Teks Pilihan →
--

Ekspansi kerajaan ini ke Jawa dan Semenanjung
Malaya, menjadikan Sriwijaya mengontrol dua pusat perdagangan utama di Asia
Tenggara. Berdasarkan observasi, ditemukan reruntuhan candi-candi Sriwijaya di
Thailand dan Kamboja. Di abad ke-7, pelabuhan Cham di sebelah timur Indochina
mulai mengalihkan banyak pedagang dari Sriwijaya. Untuk mencegah hal tersebut,
Maharaja Dharmasetu melancarkan beberapa serangan ke kota-kota pantai di
Indochina. Kota Indrapura di tepi sungai Mekong, di awal abad ke-8 berada di
bawah kendali Sriwijaya. Sriwijaya meneruskan dominasinya atas Kamboja, sampai
raja Khmer Jayawarman II, pendiri imperium Khmer, memutuskan hubungan dengan
Sriwijaya di abad yang sama. Di akhir abad ke-8 beberapa kerajaan di Jawa,
antara lain Tarumanegara dan Holing berada di bawah kekuasaan Sriwijaya.
Menurut catatan, pada masa ini pula wangsa Sailendra bermigrasi ke Jawa Tengah
dan berkuasa disana. Di abad ini pula, Langkasuka di semenanjung Melayu menjadi
bagian kerajaan. Di masa berikutnya, Pan Pan dan Trambralinga, yang terletak di
sebelah utara Langkasuka, juga berada di bawah pengaruh Sriwijaya.

--

(Materi untuk menemukan item yang ditampilkan)
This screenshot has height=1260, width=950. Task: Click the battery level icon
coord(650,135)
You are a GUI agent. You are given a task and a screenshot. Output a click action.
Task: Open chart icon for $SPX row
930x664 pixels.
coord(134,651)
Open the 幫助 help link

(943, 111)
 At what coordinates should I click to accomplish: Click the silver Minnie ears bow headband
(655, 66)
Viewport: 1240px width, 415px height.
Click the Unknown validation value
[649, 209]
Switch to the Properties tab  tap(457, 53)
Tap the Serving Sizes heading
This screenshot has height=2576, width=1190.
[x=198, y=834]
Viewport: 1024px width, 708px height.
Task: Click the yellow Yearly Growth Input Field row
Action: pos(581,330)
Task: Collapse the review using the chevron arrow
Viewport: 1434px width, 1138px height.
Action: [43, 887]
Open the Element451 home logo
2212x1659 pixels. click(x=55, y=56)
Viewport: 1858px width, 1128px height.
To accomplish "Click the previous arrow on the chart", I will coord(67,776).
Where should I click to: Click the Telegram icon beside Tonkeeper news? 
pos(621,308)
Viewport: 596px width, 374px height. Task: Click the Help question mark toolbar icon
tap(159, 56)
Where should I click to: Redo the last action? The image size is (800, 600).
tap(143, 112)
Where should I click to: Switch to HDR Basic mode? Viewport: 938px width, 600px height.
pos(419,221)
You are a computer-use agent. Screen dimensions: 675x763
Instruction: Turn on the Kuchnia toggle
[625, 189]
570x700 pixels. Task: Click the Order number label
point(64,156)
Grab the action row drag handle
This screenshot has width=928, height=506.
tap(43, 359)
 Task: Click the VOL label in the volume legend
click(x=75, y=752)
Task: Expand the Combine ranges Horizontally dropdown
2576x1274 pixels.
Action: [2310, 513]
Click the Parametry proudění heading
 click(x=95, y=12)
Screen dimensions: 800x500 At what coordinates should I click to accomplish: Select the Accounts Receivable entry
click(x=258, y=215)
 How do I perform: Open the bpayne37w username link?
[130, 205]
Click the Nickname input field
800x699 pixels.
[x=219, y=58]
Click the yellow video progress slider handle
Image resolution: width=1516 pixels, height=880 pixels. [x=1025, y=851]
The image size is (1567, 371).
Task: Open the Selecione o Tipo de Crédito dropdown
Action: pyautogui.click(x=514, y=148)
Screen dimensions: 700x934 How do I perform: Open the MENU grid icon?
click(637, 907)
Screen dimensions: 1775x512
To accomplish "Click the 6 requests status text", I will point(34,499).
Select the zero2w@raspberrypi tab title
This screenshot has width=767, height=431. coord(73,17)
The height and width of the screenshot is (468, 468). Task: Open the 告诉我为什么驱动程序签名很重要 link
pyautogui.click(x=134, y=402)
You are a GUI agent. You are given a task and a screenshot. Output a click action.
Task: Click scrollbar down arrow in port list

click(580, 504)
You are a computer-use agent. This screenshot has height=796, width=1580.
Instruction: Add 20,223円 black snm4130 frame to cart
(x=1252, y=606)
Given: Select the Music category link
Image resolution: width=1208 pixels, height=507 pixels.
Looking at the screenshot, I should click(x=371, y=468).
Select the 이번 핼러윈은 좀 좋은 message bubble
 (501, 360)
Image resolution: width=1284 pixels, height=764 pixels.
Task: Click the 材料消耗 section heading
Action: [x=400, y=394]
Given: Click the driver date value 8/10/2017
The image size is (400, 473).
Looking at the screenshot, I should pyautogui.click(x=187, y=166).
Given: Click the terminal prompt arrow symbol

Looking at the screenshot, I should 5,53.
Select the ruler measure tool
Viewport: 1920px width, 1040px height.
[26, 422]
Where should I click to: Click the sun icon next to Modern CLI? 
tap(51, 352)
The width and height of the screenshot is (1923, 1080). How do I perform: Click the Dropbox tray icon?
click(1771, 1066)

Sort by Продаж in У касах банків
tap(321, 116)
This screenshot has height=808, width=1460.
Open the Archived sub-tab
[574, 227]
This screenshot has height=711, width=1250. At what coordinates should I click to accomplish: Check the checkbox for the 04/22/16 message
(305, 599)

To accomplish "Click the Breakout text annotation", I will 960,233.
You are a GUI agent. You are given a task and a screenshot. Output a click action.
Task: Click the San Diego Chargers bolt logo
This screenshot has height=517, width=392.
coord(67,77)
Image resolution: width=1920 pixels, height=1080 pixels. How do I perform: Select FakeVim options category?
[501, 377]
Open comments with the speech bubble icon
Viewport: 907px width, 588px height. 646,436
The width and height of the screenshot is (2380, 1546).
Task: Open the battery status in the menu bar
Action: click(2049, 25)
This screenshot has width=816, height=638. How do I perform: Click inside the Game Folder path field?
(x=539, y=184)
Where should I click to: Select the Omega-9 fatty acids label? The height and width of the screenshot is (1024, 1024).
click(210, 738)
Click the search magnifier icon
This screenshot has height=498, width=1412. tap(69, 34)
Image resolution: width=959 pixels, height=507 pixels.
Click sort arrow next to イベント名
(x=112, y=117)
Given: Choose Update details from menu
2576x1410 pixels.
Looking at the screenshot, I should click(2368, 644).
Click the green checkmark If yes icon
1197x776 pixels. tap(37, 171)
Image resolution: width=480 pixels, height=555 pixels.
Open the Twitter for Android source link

--

Tujuan Tugas → Lanjutkan teks tentang ekspansi Sriwijaya di atas, mulai setelah kalimat terakhirnya.

Jawaban Latihan →
Setelah Dharmasetu, Samaratungga menjadi penerus
kerajaan. Ia berkuasa pada periode 792 sampai 835. Tidak seperti Dharmasetu
yang ekspansionis, Samaratungga tidak melakukan ekspansi militer, tetapi lebih
memilih untuk memperkuat penguasaan Sriwijaya di Jawa. Selama masa kepemimpinannya,
ia membangun candi Borobudur di Jawa Tengah yang selesai pada tahun 825.
Agama dan
Budaya
Sebagai pusat pengajaran Buddha Vajrayana,
Sriwijaya menarik banyak peziarah dan sarjana dari negara-negara di Asia.
Antara lain pendeta dari Tiongkok I Tsing, yang melakukan kunjungan ke Sumatera
dalam perjalanan studinya di Universitas Nalanda, India, pada tahun 671 dan
695, serta di abad ke-11, Atisha, seorang sarjana Buddha asal Benggala yang
berperan dalam mengembangkan Buddha Vajrayana di Tibet. I Tsing melaporkan
bahwa Sriwijaya menjadi rumah bagi sarjana Buddha sehingga menjadi pusat
pembelajaran agama Buddha. Pengunjung yang datang ke pulau ini menyebutkan
bahwa koin emas telah digunakan di pesisir kerajaan. Selain itu ajaran Buddha
aliran Buddha Hinayana dan Buddha Mahayana juga turut berkembang di Sriwijaya.
Kerajaan Sriwijaya banyak dipengaruhi budaya
India, pertama oleh budaya Hindu kemudian diikuti pula oleh agama Buddha.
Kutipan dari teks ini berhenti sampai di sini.